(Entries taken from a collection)
-- Opening Marker --

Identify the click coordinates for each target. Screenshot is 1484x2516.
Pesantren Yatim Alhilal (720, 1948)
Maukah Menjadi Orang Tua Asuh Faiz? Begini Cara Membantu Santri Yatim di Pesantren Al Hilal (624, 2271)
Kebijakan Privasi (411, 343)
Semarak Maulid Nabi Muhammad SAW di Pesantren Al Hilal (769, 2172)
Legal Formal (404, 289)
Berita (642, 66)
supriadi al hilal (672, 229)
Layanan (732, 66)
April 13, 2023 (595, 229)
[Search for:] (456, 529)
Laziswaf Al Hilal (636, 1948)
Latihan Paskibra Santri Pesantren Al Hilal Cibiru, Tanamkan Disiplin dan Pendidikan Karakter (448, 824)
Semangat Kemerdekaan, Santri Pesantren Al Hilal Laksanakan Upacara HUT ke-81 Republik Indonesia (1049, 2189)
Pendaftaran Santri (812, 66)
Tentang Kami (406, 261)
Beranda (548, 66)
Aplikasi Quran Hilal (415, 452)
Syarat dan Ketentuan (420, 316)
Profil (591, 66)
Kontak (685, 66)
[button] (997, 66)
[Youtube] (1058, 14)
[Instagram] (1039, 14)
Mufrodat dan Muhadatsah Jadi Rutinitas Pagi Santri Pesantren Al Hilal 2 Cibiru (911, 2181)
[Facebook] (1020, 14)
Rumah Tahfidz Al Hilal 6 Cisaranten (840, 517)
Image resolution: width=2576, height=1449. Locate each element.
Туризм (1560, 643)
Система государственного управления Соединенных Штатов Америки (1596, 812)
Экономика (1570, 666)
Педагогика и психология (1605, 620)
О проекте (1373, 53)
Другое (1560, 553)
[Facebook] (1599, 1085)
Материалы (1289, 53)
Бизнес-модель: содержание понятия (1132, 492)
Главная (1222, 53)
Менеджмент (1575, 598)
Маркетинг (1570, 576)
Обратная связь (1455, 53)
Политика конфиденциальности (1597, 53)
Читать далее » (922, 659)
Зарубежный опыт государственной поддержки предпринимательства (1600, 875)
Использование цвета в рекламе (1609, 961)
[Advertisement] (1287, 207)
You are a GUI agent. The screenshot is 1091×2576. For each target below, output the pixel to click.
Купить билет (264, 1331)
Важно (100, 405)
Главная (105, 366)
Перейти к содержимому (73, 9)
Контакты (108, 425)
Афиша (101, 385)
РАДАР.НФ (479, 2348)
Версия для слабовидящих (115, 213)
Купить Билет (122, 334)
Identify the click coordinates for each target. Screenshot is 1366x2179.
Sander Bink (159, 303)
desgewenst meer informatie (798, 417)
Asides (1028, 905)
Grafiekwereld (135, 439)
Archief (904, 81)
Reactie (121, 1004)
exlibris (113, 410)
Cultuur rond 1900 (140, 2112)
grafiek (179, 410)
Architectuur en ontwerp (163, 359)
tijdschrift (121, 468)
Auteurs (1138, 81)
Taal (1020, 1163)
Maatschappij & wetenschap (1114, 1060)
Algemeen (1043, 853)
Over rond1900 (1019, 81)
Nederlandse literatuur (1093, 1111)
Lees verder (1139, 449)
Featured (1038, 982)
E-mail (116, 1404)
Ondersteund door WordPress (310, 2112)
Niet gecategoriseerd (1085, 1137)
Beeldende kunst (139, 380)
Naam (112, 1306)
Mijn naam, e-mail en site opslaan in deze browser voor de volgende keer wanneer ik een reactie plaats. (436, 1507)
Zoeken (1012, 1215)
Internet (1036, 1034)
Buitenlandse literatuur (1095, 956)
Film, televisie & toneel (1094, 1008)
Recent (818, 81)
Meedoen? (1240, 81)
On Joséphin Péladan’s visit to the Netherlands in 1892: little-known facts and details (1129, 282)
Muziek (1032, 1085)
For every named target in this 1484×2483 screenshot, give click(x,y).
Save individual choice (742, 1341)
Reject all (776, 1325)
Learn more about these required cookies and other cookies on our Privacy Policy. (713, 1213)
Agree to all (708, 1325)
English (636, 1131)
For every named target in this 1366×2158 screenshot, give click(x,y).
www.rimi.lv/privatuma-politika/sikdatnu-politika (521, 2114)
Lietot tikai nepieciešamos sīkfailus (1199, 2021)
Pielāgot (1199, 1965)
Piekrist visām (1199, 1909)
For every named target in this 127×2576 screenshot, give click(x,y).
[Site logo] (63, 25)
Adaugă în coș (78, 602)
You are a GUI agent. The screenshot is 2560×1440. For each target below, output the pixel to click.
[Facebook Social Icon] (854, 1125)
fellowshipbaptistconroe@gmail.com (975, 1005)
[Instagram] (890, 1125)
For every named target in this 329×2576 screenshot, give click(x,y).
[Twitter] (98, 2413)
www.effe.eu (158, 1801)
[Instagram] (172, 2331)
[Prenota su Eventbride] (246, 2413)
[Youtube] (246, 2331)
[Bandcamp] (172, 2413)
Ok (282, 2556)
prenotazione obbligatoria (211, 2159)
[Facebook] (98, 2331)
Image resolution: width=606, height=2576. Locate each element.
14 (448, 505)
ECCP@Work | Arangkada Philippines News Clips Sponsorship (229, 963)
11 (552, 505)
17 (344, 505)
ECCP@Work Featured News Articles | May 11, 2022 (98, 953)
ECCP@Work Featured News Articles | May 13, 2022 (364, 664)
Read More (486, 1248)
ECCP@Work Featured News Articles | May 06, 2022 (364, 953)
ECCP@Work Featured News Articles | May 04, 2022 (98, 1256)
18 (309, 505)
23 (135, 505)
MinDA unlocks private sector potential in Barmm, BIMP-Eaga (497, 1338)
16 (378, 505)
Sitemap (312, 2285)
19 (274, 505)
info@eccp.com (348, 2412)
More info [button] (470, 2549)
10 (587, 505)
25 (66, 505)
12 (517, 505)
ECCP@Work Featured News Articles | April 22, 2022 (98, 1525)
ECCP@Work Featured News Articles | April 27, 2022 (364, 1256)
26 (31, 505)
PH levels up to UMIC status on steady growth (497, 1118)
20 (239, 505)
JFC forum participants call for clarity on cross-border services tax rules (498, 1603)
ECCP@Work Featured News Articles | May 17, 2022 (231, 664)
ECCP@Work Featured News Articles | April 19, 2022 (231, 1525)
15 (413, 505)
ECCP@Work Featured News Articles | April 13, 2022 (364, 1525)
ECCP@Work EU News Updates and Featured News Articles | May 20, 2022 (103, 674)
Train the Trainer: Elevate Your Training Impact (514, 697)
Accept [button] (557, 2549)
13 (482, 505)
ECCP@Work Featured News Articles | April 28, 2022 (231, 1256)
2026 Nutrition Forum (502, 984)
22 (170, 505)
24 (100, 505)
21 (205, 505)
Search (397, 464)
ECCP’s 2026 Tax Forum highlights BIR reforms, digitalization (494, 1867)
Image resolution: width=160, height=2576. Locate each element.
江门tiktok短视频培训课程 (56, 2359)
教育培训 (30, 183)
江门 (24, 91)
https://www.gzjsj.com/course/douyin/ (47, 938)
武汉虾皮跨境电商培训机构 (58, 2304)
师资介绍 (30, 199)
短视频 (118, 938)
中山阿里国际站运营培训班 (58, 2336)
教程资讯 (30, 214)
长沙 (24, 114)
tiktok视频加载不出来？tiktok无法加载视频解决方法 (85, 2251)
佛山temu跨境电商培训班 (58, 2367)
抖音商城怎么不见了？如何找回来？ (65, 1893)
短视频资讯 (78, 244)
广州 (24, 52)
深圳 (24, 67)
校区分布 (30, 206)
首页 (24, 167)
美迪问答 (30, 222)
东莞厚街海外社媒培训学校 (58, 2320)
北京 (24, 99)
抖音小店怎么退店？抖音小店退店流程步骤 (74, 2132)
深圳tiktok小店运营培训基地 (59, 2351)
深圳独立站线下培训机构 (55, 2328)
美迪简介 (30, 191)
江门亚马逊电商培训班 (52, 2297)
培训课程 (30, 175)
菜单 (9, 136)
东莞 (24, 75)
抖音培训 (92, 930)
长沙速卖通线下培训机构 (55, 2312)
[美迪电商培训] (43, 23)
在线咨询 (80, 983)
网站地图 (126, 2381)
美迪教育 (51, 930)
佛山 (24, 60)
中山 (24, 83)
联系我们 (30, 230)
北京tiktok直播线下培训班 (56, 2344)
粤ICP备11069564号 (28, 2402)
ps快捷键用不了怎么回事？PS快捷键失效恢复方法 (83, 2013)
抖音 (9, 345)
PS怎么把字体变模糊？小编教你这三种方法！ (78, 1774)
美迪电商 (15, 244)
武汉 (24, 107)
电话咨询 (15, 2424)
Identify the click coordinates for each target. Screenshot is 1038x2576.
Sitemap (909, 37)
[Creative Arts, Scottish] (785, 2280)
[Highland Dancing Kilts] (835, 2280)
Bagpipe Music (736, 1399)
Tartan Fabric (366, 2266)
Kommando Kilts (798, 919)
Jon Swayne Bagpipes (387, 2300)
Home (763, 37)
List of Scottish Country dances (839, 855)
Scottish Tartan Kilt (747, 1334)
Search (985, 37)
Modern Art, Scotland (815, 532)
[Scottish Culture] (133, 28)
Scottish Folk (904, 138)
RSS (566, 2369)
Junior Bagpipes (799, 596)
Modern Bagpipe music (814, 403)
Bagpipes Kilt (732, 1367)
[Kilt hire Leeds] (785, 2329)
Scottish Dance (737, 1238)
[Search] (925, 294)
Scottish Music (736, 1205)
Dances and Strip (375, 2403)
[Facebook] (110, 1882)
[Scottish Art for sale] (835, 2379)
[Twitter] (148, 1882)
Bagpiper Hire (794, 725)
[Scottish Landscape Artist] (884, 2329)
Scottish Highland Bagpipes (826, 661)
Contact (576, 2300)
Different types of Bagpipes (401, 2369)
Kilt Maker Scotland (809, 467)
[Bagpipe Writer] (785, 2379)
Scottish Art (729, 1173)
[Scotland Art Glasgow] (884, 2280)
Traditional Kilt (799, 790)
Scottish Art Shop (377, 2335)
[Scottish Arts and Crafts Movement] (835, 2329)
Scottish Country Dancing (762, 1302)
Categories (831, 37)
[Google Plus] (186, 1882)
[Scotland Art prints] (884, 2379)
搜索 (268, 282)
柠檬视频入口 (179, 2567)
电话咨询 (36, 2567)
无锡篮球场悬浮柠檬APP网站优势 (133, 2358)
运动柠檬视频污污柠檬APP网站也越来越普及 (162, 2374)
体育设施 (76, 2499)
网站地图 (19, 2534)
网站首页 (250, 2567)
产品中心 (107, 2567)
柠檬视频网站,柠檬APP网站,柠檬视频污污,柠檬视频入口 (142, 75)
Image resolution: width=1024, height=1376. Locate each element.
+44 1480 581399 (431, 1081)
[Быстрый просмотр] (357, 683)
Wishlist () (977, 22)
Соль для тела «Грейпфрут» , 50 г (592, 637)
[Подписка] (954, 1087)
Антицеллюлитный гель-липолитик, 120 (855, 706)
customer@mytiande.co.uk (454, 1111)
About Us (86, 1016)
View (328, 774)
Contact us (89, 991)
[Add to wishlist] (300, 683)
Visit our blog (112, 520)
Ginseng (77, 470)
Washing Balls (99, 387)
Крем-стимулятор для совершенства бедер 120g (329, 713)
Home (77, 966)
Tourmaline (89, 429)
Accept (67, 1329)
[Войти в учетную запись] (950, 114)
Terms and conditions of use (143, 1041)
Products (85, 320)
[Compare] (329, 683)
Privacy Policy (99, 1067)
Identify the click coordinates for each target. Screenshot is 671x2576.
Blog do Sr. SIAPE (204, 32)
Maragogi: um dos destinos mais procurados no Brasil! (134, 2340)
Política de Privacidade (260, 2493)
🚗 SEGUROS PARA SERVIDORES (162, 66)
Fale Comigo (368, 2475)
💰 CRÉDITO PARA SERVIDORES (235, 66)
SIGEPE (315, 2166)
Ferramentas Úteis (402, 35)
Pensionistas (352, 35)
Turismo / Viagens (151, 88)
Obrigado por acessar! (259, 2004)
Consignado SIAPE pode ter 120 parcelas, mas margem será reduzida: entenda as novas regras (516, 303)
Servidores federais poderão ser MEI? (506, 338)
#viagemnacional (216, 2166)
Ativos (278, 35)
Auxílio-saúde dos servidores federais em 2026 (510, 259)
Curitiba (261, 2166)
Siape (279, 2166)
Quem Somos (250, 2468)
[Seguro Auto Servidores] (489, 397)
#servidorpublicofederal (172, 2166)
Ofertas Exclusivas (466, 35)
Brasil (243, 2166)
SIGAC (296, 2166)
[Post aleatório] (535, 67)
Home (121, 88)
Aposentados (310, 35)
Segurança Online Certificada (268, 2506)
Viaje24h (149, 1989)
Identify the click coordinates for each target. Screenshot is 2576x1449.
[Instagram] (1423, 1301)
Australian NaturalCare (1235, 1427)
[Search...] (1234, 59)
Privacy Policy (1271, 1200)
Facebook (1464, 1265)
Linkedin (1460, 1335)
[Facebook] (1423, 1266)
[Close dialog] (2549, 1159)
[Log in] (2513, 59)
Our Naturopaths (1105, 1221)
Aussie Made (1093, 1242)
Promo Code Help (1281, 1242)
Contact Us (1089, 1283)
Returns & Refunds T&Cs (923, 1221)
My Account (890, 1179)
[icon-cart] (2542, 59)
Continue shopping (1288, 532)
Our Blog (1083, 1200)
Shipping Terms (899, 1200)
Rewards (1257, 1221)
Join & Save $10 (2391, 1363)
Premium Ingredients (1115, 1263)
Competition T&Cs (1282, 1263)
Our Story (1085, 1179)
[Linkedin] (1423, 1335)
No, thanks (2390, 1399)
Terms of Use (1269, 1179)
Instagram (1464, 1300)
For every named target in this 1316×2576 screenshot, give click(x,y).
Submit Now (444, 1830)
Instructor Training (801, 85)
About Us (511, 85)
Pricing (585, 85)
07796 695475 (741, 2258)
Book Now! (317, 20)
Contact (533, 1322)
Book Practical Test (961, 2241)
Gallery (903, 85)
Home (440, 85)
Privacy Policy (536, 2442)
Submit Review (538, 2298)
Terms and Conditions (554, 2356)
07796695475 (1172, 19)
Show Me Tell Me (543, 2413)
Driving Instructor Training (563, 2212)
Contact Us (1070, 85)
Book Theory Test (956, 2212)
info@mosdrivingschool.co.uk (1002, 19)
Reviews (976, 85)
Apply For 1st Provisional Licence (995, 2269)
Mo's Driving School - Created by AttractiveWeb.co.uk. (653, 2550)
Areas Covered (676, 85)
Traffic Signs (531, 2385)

-- Closing Marker --

_ASSIGNMENT_: Out of the data above, return each line where the word "Instructor" can be found.

_COMPLETED EXERCISE_:
Instructor Training (801, 85)
Driving Instructor Training (563, 2212)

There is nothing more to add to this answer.